Saved entries
------

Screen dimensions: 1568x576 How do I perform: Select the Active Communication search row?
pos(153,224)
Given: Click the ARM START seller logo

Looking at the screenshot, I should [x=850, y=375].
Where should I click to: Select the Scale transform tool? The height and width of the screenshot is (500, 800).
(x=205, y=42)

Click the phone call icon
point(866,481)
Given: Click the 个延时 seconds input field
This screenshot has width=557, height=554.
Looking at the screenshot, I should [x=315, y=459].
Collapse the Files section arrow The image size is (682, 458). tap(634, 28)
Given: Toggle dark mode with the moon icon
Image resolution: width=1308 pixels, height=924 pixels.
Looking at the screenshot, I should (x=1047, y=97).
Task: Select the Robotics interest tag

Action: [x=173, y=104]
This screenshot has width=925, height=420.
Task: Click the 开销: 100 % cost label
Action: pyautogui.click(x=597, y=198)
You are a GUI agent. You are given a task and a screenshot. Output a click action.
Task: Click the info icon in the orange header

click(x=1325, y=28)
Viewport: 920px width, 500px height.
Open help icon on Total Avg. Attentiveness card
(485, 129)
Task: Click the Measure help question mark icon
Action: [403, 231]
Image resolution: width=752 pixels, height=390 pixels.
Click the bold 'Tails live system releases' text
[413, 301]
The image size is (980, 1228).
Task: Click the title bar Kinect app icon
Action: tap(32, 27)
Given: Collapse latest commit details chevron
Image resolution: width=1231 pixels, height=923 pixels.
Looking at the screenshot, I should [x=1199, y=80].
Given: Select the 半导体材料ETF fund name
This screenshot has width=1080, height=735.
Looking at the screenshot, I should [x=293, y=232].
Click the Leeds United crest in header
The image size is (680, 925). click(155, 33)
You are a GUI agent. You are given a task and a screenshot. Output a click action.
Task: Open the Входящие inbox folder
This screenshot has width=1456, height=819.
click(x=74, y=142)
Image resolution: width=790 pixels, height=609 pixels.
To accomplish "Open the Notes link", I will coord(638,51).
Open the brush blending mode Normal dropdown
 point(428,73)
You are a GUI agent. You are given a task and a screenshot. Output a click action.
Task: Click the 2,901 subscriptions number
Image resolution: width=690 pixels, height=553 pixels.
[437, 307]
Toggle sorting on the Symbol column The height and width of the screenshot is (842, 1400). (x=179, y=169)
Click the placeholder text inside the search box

------

:: Directions ::
Repeat, word for word, all the lines above.

:: Answer section ::
Screen dimensions: 1568x576 How do I perform: Select the Active Communication search row?
pos(153,224)
Given: Click the ARM START seller logo

Looking at the screenshot, I should [x=850, y=375].
Where should I click to: Select the Scale transform tool? The height and width of the screenshot is (500, 800).
(x=205, y=42)

Click the phone call icon
point(866,481)
Given: Click the 个延时 seconds input field
This screenshot has width=557, height=554.
Looking at the screenshot, I should [x=315, y=459].
Collapse the Files section arrow The image size is (682, 458). tap(634, 28)
Given: Toggle dark mode with the moon icon
Image resolution: width=1308 pixels, height=924 pixels.
Looking at the screenshot, I should (x=1047, y=97).
Task: Select the Robotics interest tag

Action: [x=173, y=104]
This screenshot has width=925, height=420.
Task: Click the 开销: 100 % cost label
Action: pyautogui.click(x=597, y=198)
You are a GUI agent. You are given a task and a screenshot. Output a click action.
Task: Click the info icon in the orange header

click(x=1325, y=28)
Viewport: 920px width, 500px height.
Open help icon on Total Avg. Attentiveness card
(485, 129)
Task: Click the Measure help question mark icon
Action: [403, 231]
Image resolution: width=752 pixels, height=390 pixels.
Click the bold 'Tails live system releases' text
[413, 301]
The image size is (980, 1228).
Task: Click the title bar Kinect app icon
Action: tap(32, 27)
Given: Collapse latest commit details chevron
Image resolution: width=1231 pixels, height=923 pixels.
Looking at the screenshot, I should [x=1199, y=80].
Given: Select the 半导体材料ETF fund name
This screenshot has width=1080, height=735.
Looking at the screenshot, I should [x=293, y=232].
Click the Leeds United crest in header
The image size is (680, 925). click(155, 33)
You are a GUI agent. You are given a task and a screenshot. Output a click action.
Task: Open the Входящие inbox folder
This screenshot has width=1456, height=819.
click(x=74, y=142)
Image resolution: width=790 pixels, height=609 pixels.
To accomplish "Open the Notes link", I will coord(638,51).
Open the brush blending mode Normal dropdown
 point(428,73)
You are a GUI agent. You are given a task and a screenshot. Output a click action.
Task: Click the 2,901 subscriptions number
Image resolution: width=690 pixels, height=553 pixels.
[437, 307]
Toggle sorting on the Symbol column The height and width of the screenshot is (842, 1400). (x=179, y=169)
Click the placeholder text inside the search box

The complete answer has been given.